Curcol

Posted on September 9, 2012

0


Curcol

Ada yang aneh dengan blog sialan ini. Sejak koneksi Internet di kampus saya mampus beberapa minggu yang lalu, pembacanya berkurang drastis, bahkan pernah sampai nol. Sekarang per hari paling banter hanya sekitar 7 atau 8. Padahal dua bulan yang lalu paling sedikit masih tidak pernah kurang dari 20 an ekor per harinya. Ada apa gerangan?

Ya sebenarnya penyebabnya jelas: pembacanya mulai bosan. Lagipula di MaChung sekarang banyak bermunculan blog-blog baru dari para staf dan dosen. Ternyata banyak yang suka blogging. Hmm,…saya kok jadi kayak tukang bakso kehilangan langganan gini sih? Jual bakso kan gak sama dengan nulis blog. Kalau mau nulis ya nulis aja, peduli setan mau dibaca orang atau dibaca setan.

Tapi dampak baiknya ada juga. Tahu bahwa blog ini mulai ditinggalkan orang, saya sekarang bisa bebas ngocol sak enaknya, ga perlu takut nyinggung sana-sini. Ya wis, biarin, tancap aja terus.

Sebentar lagi peringatan sebelas tahun tragedi nine eleven di AS. Sebelas tahun lalu gedung kembar lambang superioritas bangsa AS dirontokkan oleh serangan kamikaze teroris Al Qaeda. Teroris membajak pesawat2 penumpang Amerika, lalu mengambil alih kemudi, dan menabrakkan kedua pesawat ke gedung World Trade Center. Setelah ditabrak, beberapa jam kemudian kedua gedung tinggi itu roboh. 3000 nyawa melayang.
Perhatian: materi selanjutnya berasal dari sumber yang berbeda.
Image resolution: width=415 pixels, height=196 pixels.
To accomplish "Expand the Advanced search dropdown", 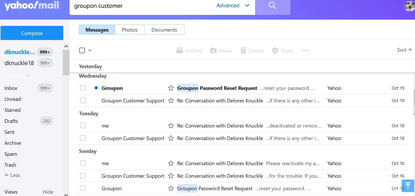I will click(247, 5).
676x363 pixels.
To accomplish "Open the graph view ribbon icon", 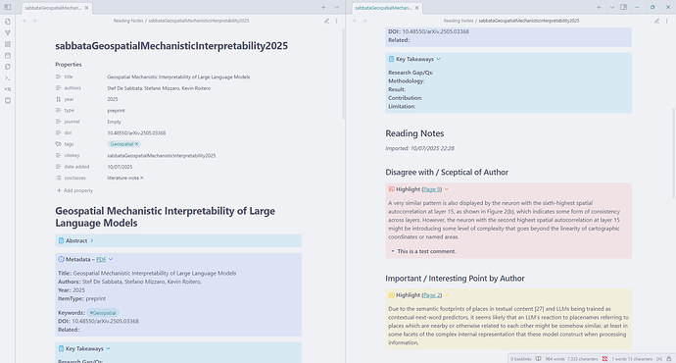I will point(8,32).
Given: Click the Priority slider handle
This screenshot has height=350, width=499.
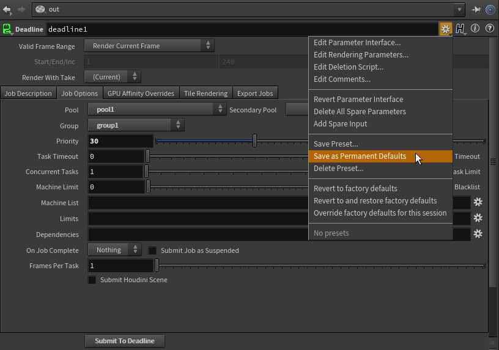Looking at the screenshot, I should [254, 141].
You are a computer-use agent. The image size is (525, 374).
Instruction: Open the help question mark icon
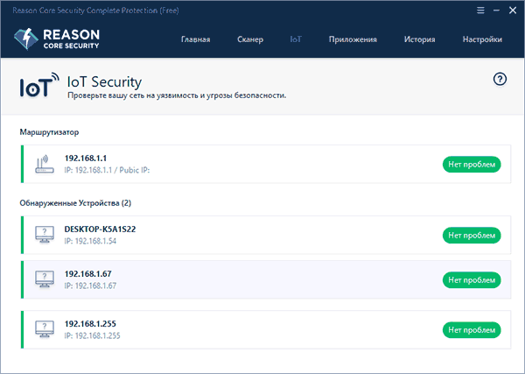coord(500,80)
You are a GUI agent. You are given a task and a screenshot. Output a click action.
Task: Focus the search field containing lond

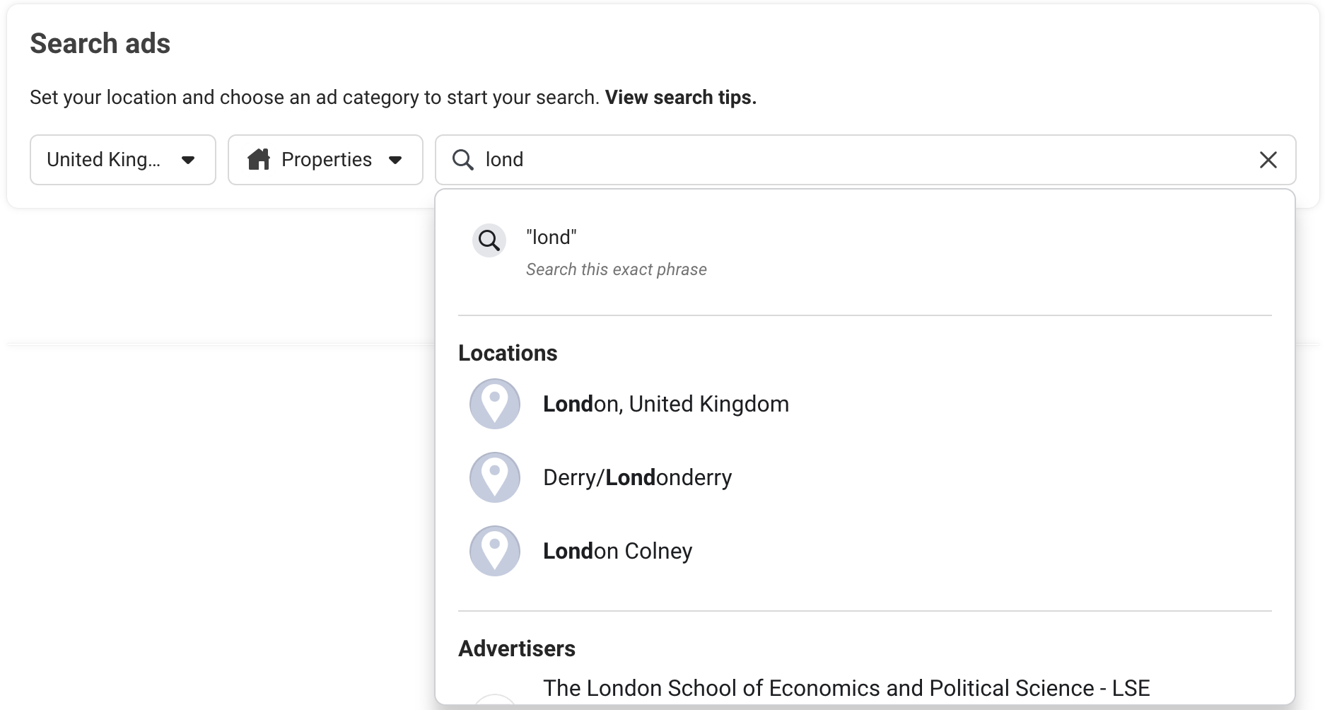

Dari kisah nine eleven ini ada pelajaran penting yang saya amati: pucuk pimpinan militer, lembaga intelijen, dinas keamanan dan transportasi ternyata menjadi tembok birokratis yang sedikit banyak menyumbang pada tragedi itu. Laporan dari pegawai2 di jajarannya tidak ditanggapi dengan tangkas karena tembok birokrasi dan ego masing2 sektor. Akibatnya, ketika tindakan pencegahan dilancarkan, sudah terlambat. Pesawat teroris sudah dekat ke sasaran dan akibatnya ya memilukan seperti itu.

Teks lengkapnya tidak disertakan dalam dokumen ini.